Vices cachés et procédure collective (et obligation d'information)

Le cessionnaire des biens du débiteur, dans les formes de la liquidation judiciaire, ne peut invoquer les vices cachés Cass com 4 mai 2017 n°15-27899 ou tout autre vice du consentement

Cass civ 3ème 21 décembre 2017 n°16-20675 pour le dol, et au terme de cet arrêt aucune obligation d'information ou de conseil de pèse sur le liquidateur vis à vis de l'acquéreur

A notre avis cependant un recours en révision n'est pas totalement exclu si les conditions sont réunies : par exemple dissimulation par le débiteur de pièces et/ou informations décisives, encore que stricto sensu le débiteur n'est pas partie à la décision, ce qui est un véritable problème.

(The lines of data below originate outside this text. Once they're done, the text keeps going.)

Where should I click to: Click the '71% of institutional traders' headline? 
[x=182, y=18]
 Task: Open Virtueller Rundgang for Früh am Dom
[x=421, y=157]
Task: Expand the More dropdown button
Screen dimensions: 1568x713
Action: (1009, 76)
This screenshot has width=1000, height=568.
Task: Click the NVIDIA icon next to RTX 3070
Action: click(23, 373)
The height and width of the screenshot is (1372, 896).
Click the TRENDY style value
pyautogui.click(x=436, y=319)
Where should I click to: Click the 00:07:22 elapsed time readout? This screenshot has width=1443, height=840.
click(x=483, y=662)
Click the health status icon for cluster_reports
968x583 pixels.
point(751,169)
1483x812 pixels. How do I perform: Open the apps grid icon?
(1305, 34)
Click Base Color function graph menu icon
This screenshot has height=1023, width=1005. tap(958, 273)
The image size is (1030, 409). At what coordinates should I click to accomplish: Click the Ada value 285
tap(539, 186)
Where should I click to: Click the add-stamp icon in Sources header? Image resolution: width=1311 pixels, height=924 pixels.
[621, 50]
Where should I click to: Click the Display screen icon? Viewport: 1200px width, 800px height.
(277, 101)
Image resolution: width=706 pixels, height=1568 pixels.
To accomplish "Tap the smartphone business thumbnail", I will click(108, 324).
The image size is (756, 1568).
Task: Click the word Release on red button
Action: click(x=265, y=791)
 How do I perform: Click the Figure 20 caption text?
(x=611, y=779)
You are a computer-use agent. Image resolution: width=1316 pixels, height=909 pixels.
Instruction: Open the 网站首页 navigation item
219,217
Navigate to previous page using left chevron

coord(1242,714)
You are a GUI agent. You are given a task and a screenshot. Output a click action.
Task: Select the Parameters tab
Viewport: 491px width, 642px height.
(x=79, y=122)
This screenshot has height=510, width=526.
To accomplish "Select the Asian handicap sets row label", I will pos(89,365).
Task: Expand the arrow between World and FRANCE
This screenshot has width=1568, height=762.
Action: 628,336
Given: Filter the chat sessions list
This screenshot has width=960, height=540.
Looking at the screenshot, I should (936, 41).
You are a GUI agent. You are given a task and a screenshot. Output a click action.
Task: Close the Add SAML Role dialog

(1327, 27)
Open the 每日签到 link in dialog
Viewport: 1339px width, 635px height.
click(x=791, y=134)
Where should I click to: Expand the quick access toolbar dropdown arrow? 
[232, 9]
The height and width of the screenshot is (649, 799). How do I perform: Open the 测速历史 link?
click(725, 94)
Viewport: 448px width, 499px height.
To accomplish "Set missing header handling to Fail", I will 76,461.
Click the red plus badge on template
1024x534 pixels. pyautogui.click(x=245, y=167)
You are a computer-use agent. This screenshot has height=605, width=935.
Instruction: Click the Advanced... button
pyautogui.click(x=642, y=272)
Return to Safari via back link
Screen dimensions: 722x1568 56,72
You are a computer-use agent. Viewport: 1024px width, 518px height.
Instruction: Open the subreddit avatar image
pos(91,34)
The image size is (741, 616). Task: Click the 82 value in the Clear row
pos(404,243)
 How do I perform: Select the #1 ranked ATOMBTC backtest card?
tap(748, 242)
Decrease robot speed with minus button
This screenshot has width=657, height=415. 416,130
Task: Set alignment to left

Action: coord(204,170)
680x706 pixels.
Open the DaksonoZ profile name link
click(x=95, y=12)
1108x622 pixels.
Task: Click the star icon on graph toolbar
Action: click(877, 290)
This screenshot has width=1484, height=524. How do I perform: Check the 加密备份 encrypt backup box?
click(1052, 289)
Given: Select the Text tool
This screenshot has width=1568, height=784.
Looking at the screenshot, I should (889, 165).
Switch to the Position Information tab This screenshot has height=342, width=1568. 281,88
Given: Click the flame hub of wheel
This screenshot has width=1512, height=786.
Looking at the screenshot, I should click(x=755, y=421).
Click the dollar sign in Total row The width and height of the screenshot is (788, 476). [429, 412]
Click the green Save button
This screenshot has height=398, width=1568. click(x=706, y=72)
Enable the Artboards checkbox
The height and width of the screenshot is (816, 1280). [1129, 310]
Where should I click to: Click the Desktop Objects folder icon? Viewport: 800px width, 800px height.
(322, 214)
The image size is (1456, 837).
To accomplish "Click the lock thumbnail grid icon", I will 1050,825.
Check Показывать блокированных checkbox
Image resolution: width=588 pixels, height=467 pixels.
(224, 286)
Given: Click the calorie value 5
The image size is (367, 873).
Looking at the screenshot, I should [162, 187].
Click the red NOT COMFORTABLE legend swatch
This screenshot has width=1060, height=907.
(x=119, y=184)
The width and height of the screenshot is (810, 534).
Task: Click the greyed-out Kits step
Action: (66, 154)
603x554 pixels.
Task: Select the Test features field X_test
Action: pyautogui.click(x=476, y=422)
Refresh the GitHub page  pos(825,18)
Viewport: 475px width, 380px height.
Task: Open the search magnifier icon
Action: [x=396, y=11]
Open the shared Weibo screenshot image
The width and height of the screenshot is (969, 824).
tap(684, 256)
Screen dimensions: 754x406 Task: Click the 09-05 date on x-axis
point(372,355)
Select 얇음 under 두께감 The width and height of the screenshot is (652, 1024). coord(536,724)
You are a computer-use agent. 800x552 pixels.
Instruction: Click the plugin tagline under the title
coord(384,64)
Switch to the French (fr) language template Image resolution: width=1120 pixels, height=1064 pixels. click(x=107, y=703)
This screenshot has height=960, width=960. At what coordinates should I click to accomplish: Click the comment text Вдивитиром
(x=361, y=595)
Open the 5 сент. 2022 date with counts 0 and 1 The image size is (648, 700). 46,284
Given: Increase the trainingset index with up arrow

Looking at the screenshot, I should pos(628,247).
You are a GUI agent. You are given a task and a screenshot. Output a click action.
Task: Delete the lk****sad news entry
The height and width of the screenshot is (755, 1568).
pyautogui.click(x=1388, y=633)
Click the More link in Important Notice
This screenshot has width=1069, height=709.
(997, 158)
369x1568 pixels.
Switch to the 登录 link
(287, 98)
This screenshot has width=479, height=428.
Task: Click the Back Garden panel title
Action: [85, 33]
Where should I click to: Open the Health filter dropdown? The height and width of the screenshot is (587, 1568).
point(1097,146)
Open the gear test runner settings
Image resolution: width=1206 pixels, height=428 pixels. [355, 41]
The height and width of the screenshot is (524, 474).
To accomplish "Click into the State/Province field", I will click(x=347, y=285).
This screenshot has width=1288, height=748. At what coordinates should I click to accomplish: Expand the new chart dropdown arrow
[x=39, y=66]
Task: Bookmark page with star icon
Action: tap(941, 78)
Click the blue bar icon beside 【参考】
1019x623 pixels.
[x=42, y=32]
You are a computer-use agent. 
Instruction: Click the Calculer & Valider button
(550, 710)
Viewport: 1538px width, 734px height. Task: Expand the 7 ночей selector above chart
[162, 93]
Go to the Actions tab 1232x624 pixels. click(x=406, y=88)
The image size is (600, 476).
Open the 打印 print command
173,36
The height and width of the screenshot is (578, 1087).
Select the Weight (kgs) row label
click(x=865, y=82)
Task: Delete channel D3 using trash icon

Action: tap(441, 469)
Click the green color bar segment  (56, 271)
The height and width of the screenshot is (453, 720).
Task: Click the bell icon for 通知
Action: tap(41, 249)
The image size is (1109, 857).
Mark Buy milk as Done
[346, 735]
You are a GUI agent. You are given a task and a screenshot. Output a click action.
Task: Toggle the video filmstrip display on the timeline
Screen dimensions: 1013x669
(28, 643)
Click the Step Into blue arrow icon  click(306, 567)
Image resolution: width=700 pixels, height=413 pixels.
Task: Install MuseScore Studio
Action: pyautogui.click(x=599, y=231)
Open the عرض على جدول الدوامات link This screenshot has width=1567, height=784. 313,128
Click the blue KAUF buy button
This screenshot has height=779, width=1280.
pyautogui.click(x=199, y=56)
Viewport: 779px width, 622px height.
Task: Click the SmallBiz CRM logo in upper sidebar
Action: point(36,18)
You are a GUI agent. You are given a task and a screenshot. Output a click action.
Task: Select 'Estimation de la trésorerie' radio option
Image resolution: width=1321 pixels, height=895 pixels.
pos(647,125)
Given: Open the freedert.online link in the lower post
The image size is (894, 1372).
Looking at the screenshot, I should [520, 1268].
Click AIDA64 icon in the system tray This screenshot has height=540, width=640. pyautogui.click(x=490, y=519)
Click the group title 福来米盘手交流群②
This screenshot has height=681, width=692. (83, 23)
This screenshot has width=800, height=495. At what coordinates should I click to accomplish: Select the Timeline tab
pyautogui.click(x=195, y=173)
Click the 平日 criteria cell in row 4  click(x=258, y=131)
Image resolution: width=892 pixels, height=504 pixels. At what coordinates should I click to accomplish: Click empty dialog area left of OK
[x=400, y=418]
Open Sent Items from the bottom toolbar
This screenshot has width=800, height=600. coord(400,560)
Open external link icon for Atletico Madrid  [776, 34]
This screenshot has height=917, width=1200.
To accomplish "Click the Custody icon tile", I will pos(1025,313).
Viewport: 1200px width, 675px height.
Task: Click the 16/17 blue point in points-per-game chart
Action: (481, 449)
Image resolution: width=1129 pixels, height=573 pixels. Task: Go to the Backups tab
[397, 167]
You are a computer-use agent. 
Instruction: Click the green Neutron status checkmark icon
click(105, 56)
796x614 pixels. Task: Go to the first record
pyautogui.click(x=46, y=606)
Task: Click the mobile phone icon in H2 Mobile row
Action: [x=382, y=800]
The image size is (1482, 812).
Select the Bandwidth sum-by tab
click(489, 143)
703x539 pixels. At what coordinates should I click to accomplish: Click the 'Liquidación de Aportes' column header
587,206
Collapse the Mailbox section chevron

Concrètement en cas d'anomalie grave découverte entre le bien tel qu'il était connu au moment de l'offre et ce qui est ensuite révéré peut donner lieu à saisine du juge commissaire, mais il n'est pas du tout certain que le cessionnaire retenu pourra faire admettre un changement d'avis ou de prix. voir cession des biens au paragraphe difficultés d'exécution

On peut ajouter en outre que sans remettre en cause la décision rendue dans le cadre de la procédure collective (en l'espèce une cession de fonds de commerce) la Cour de Cassation a admis la responsabilité du liquidateur qui n'avait pas informé le candidat d'un risque de résiliation du bail commercial Cass com 27 juin 2018 n°16-26360 en suite d'un arrêt Cass com 8 Janvier 2008 n°07-10079 et d'un arrêt Cass com 30 novembre 2010 n°07-71954 pour des informations environnementales.